[READING TEXT]

# How is this done?



## RedEye (Aug 18, 2006)

And how does one go about looking into starting to print like this.

I know it's Dye Sub and then sewn togehter, but thats it.

http://i187.photobucket.com/albums/x87/softballnut31/DSC00976.jpg


----------



## Reinbow (May 21, 2007)

Hi Redeye
This is known (in the UK at least) as'large format ' sublimation. It is usually done on a drum type heat press, where sublimation paper and fabric are fed together between heated rollers. Not generally posible on smaller formats.
HTH.
Reinbow


----------



## JaeAmera (Dec 25, 2006)

From my personal experience, large format platen presses do this very well also.

My experiences with roll heat presses are they make great investment when doing very large volumes of fabric goods. If the volume isn't there, they are pretty much useless due to there specialty of use.

I prefer platen presses for small run, press and sew garments such as team jerseys and apparel simply because the press is more versatile.

Jae'


----------



## vctradingcubao (Nov 15, 2006)

[LISTED ENTRIES]

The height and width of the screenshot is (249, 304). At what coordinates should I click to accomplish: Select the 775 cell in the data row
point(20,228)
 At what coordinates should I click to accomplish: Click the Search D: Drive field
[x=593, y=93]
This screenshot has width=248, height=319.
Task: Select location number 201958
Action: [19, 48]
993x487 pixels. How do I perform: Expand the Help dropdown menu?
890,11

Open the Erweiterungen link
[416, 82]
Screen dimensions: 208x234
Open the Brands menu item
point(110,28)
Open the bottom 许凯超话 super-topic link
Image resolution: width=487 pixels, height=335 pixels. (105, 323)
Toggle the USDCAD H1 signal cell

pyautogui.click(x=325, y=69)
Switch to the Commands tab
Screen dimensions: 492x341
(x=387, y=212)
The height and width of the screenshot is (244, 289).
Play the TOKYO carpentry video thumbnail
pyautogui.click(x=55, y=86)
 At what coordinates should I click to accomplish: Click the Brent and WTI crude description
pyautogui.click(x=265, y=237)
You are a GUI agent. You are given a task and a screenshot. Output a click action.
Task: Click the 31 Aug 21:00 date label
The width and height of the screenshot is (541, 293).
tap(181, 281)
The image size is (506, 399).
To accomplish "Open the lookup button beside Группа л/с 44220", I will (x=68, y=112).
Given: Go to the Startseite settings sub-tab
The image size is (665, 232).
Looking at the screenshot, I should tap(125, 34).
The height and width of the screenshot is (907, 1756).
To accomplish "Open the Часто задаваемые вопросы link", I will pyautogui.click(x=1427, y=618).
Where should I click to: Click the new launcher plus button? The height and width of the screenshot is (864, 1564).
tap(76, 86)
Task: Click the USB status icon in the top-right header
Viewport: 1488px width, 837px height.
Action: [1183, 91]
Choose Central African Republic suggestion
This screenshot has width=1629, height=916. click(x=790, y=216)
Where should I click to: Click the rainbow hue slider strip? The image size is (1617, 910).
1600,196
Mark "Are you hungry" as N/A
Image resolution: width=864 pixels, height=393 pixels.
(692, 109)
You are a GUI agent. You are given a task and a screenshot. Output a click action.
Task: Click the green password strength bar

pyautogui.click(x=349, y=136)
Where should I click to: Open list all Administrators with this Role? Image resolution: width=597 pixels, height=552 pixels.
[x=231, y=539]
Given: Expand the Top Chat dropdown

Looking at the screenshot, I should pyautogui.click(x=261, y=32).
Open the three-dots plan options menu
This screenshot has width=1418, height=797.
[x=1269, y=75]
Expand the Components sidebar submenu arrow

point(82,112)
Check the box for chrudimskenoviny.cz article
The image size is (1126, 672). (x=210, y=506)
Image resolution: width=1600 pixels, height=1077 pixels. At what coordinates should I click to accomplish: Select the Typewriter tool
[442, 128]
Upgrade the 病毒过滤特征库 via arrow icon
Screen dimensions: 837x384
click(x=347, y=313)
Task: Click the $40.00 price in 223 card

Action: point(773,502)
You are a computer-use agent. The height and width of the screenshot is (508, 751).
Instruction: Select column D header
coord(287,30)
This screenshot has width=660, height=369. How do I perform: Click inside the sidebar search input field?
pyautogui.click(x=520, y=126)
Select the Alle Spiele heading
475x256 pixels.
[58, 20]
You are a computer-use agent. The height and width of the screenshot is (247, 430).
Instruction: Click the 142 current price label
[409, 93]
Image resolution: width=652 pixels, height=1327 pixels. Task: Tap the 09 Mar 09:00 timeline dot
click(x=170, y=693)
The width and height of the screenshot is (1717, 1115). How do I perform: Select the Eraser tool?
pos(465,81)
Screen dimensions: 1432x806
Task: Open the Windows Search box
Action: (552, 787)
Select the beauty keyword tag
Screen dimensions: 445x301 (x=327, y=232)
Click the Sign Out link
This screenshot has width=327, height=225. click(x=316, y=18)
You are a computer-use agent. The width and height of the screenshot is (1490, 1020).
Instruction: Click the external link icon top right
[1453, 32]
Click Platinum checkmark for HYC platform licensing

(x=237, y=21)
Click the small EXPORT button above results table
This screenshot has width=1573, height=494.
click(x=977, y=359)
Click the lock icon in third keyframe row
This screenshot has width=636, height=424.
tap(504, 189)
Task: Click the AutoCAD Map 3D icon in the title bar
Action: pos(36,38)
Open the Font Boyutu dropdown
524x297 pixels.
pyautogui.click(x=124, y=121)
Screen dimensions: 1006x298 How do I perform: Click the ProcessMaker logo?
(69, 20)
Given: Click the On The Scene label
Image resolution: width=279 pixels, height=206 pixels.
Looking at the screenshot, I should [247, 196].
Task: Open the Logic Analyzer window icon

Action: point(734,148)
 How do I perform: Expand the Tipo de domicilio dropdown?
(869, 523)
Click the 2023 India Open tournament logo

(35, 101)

[STATED TASK 1]
Copy out the rows word for word, starting at the line with "How do I perform: Expand the Tipo" and going through the last row.
[STATED TASK 2]
Pick up the forum thread on large-format sublimation printing where it stops.

[TASK ANSWER 1]
 How do I perform: Expand the Tipo de domicilio dropdown?
(869, 523)
Click the 2023 India Open tournament logo

(35, 101)

[TASK ANSWER 2]
I would love to see pictures of those drum presses, or the large format platen presses. I heard, you start with a white or "greycloth" polyester fabric when doing these kinds of apparel, note that the reverse is still white. It kinda overwhelming when doing this kind of project. I'm afraid to make a very "expensive" mistake.


----------



## JaeAmera (Dec 25, 2006)

vctradingcubao said:


> It kinda overwhelming when doing this kind of project. I'm afraid to make a very "expensive" mistake.


Ahhhh.....it actually isn't difficult at all. Pressing large format, cut and sew jobs are quick work if you know what you are doing. Plus there is no need to worry about press marks / lines from the edge of the paper.

Roll presses can have a little learning curve, I have seen yards of ruined fabric due to a little crease in the fabric or a transfer roll that picks up a paper cockle half way through the job. After some practice they are cake to use.

The biggest issue is finding a quality seamstress that can replicate standards consistently that will not cost an arm and a leg. Large format Sublimation has a cost but if it is has captivating graphics and marketed to the proper market the rewards can be phenomenal!!! 

You can search for roll presses on goggle to see pics....here is an image of my 40 x 64.

Hope this helps,

Jae'


----------



## Reinbow (May 21, 2007)

I Agree with you Jae, large platen presses do a good job, and are more versatile (yours is *huge*) as the drum presses can only be used for fabric.

You seem to know a lot aboput the subject Jae - any tips on getting the *pattern pieces* into the computer- suppose I've got to draw them myself ??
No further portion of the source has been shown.